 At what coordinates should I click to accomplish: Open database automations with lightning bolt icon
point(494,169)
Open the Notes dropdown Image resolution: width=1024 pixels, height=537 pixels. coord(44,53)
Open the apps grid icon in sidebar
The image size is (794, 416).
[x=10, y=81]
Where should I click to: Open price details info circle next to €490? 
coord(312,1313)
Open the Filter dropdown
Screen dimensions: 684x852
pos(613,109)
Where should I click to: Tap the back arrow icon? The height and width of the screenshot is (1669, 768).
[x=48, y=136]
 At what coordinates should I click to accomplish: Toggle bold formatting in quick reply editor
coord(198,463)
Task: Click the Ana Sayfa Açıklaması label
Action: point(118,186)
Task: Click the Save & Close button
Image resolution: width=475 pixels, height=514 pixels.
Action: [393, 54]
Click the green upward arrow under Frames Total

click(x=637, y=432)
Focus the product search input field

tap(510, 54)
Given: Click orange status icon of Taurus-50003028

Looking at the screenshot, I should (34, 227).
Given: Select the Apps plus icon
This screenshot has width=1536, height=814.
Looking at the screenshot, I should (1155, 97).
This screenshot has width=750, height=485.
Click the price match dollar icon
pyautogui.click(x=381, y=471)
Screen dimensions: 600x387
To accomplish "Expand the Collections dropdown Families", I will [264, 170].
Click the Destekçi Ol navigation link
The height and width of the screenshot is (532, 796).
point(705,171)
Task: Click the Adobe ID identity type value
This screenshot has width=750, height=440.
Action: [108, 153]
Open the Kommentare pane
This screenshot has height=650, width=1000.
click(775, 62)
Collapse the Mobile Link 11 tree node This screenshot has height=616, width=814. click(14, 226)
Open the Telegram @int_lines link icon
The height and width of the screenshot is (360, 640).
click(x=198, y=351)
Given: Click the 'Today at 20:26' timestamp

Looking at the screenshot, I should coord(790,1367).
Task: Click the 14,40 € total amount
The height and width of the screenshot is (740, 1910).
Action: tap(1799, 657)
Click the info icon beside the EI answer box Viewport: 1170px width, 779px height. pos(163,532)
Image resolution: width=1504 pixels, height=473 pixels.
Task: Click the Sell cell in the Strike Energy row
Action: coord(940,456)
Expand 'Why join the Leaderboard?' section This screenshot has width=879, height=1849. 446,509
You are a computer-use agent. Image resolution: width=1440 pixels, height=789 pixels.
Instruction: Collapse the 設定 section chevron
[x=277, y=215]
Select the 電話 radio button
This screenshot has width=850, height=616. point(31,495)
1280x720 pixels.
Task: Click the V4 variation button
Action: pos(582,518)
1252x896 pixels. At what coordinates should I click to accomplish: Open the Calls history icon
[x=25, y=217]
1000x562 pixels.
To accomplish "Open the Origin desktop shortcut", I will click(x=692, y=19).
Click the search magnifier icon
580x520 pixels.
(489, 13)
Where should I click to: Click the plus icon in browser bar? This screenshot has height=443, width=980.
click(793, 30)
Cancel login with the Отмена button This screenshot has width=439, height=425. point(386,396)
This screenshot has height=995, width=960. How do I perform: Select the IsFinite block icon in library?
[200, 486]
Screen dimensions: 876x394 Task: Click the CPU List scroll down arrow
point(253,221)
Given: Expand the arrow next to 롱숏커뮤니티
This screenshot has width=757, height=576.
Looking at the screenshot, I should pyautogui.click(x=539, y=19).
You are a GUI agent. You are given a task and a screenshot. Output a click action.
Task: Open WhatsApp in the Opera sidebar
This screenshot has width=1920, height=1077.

THE TASK: Repeat, character for character, the lines of the material above from the line with "Where should I click to: Click" through the line with "Cancel login with".

TASK RESULT:
Where should I click to: Click the plus icon in browser bar? This screenshot has height=443, width=980.
click(793, 30)
Cancel login with the Отмена button This screenshot has width=439, height=425. point(386,396)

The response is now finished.